* _Available data_
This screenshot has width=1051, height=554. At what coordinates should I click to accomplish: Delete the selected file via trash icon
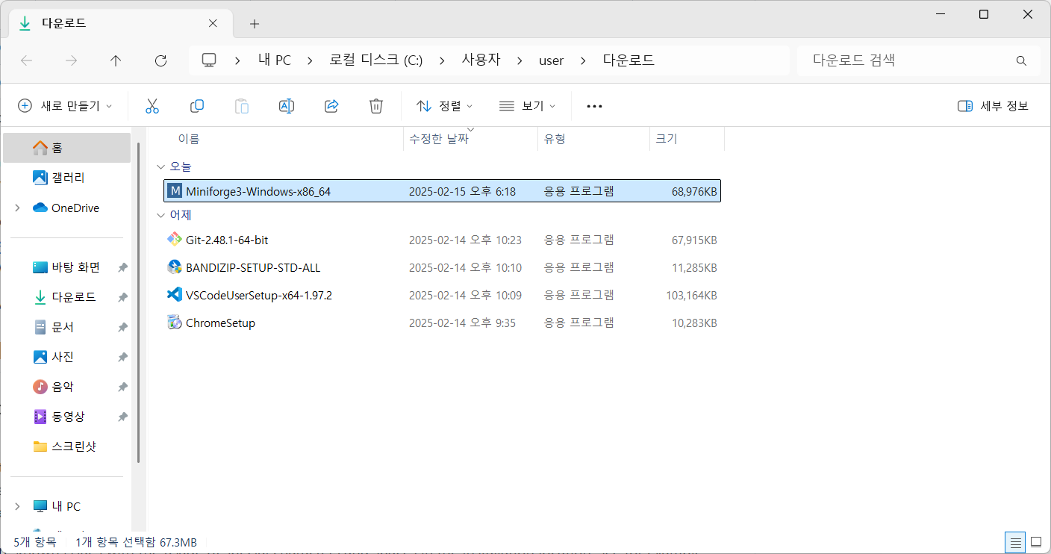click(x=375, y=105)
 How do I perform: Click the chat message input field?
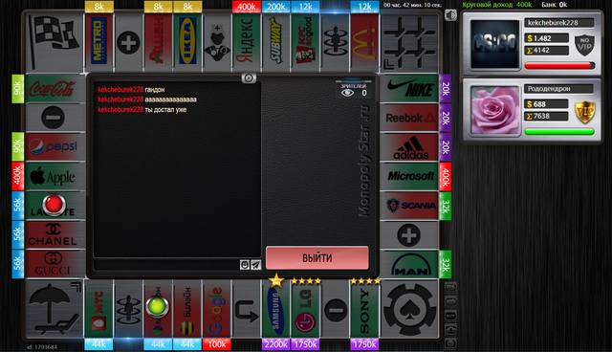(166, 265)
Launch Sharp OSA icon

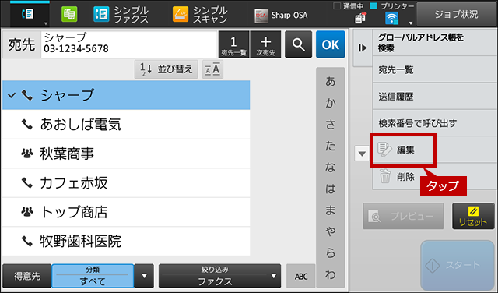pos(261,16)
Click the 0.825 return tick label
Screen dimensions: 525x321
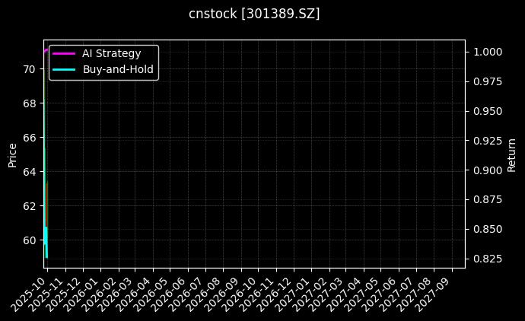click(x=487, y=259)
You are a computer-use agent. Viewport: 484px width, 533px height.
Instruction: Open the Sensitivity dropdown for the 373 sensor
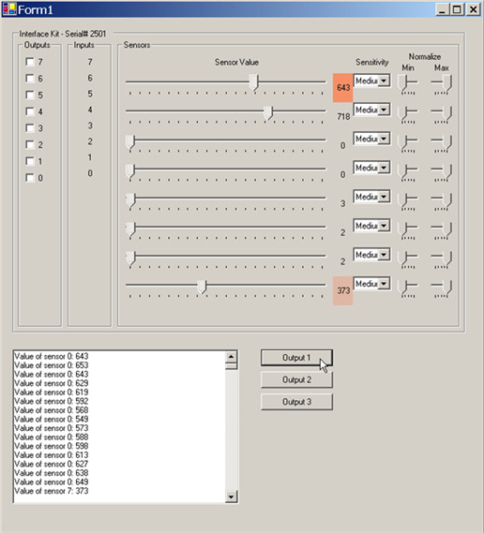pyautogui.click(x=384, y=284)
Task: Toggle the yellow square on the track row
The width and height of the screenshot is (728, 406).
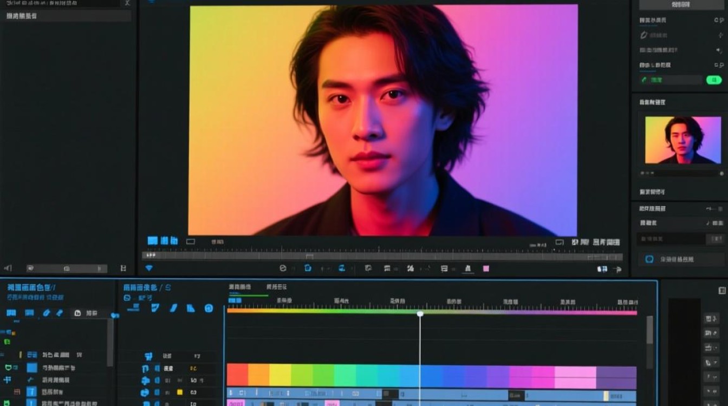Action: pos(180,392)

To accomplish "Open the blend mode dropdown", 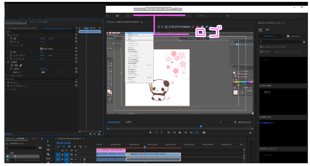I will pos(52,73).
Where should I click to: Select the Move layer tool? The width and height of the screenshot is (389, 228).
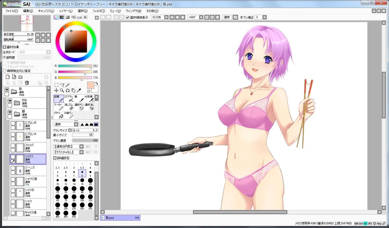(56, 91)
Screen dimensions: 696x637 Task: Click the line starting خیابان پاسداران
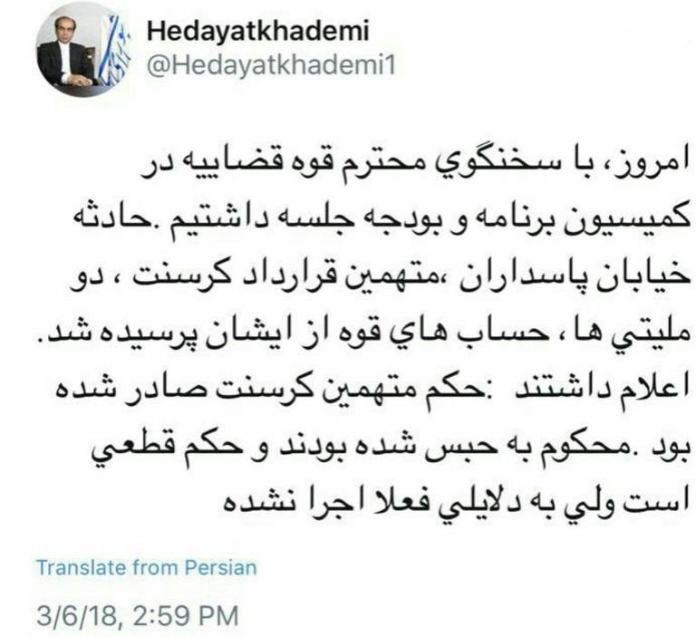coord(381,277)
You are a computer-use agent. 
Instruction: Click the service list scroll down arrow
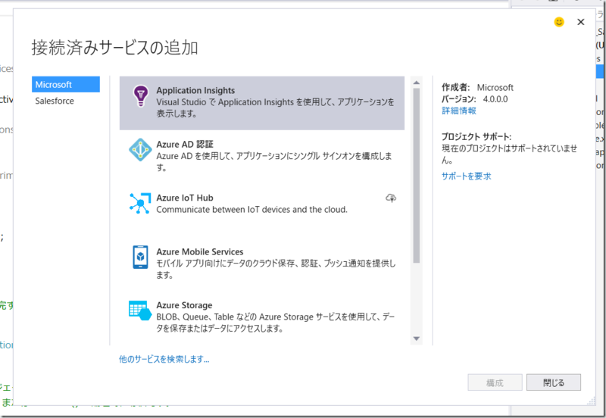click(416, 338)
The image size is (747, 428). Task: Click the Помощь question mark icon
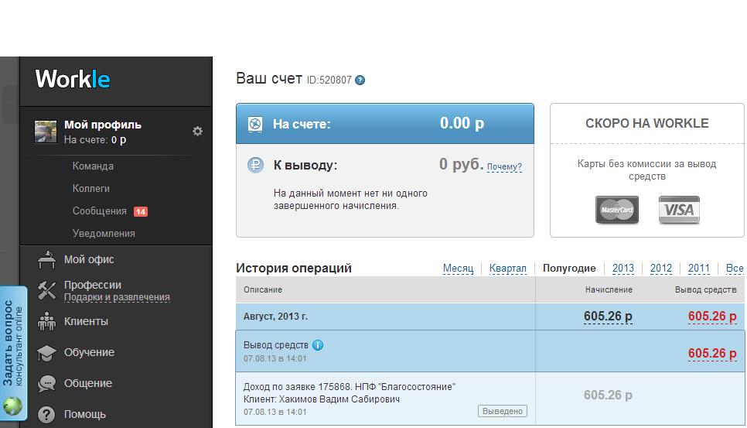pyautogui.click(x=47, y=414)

--

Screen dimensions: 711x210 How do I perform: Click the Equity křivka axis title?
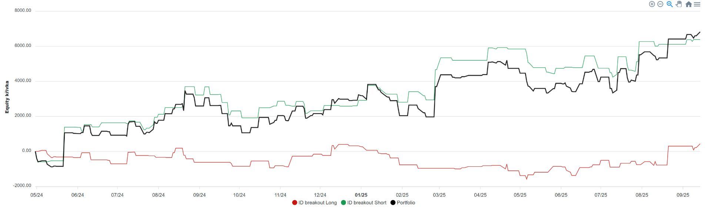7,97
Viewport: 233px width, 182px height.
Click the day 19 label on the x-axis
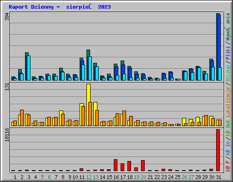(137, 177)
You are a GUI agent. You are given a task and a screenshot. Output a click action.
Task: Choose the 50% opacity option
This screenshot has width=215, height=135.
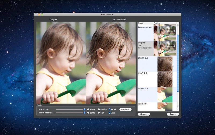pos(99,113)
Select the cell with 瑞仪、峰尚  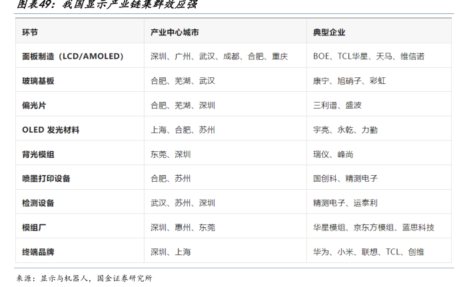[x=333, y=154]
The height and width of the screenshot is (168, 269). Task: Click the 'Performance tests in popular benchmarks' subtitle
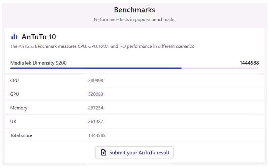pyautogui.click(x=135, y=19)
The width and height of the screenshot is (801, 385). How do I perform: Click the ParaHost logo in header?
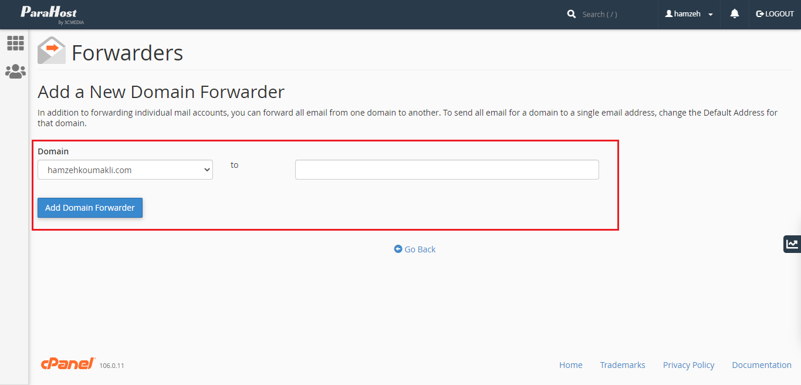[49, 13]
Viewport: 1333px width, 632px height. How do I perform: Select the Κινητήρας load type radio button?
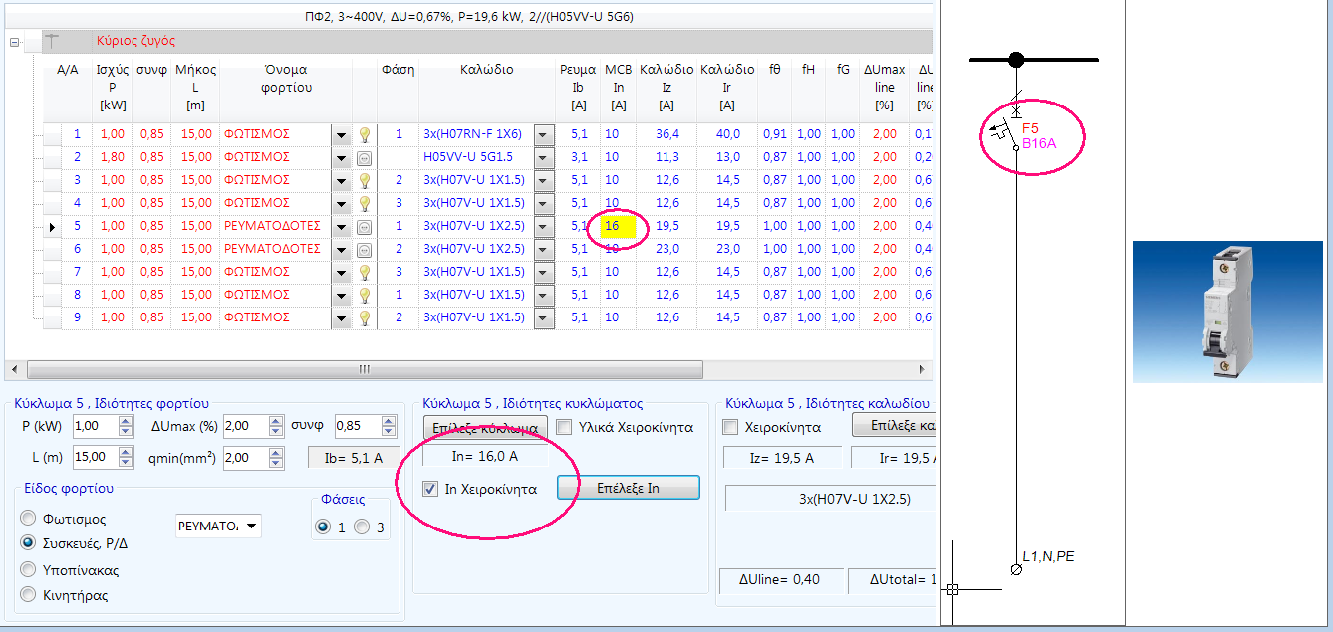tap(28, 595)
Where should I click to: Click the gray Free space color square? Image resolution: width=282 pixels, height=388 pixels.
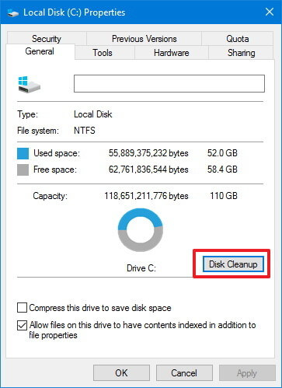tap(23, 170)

* _Task item_
Reproduce every line in the records above that contains the word "computer".

* _Result of the task_
You are a computer-use agent. Viewport: 484px width, 533px height.
You are a computer-use agent. 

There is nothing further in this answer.